Statistical Significance - Statistical significance does not necessarily mean that the result is clinically or practically important. For example, a clinical trial might result is a statistically significant finding (at the 5% level) that shows the difference in the average cholesterol rating for people taking drug A is lower than that of those taking drug B. However, drug A may only lower the cholesterol by 2 units more than drug B which is probably not a difference that is clinically important to the people taking the drug. Note: Large sample sizes can lead to results that are statistically significant that would otherwise be considered inconsequential.
Stepwise Regression - A method of regression analysis where independent variables are added and removed in order to find the best model. Stepwise regression combines the methods of backward elimination and forward selection.
Strength of Association, Strength of Effect Index - The degree of relationship between two (or more) variables. One example is R-squared, which measures the proportion of variability in a dependent variable explained by the independent variable(s).
Studentized Residuals: The studentized residual has the form of error/standard deviation of the error.
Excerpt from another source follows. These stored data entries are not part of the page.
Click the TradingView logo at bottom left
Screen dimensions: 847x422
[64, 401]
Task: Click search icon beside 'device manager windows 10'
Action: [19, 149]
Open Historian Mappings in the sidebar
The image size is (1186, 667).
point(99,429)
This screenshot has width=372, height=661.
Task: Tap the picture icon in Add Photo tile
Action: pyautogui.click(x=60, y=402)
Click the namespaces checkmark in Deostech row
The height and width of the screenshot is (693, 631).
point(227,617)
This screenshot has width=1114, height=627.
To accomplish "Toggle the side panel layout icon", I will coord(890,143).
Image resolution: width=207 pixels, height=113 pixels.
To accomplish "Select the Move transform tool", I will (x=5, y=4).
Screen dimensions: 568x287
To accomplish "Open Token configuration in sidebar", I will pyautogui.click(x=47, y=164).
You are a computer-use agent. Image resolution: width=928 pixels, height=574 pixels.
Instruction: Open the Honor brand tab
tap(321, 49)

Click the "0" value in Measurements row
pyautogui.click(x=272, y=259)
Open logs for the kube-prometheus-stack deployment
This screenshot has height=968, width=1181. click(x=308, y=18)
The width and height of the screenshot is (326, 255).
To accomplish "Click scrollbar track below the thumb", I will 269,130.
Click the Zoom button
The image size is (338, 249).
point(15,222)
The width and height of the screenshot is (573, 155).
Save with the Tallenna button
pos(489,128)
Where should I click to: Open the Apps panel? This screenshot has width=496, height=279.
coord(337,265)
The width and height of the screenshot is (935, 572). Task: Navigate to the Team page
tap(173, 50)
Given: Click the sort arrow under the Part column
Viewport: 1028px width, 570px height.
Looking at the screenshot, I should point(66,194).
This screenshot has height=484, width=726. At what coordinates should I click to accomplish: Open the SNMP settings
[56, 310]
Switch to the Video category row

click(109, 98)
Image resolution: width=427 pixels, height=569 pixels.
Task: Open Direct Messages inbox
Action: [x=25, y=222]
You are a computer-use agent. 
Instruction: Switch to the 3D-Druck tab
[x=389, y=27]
Studentized residuals have constant variance when the model is appropraite.
T
Transformations - This is a method of changing all the values of a variable by using some mathematical operation.
U
Unbiased Estimator - A sample statistic that is free from systemic bias.
V
Variance Inflation Factor (VIF) - A statistics used to measuring the possible collinearity of the explanatory variables.
W
Weighted Least Squares - A method of regression used to take into account the non constant variance. The variables are multiples by a particular number (weights). It is typical to choose weights that are the inverse of the pure error variance in the response. (Minitab, page 2-7.) This choice gives large variances relatively small weights and visa versa.
Y
Y-intercept - is the point where a regressin line intersects the y axis.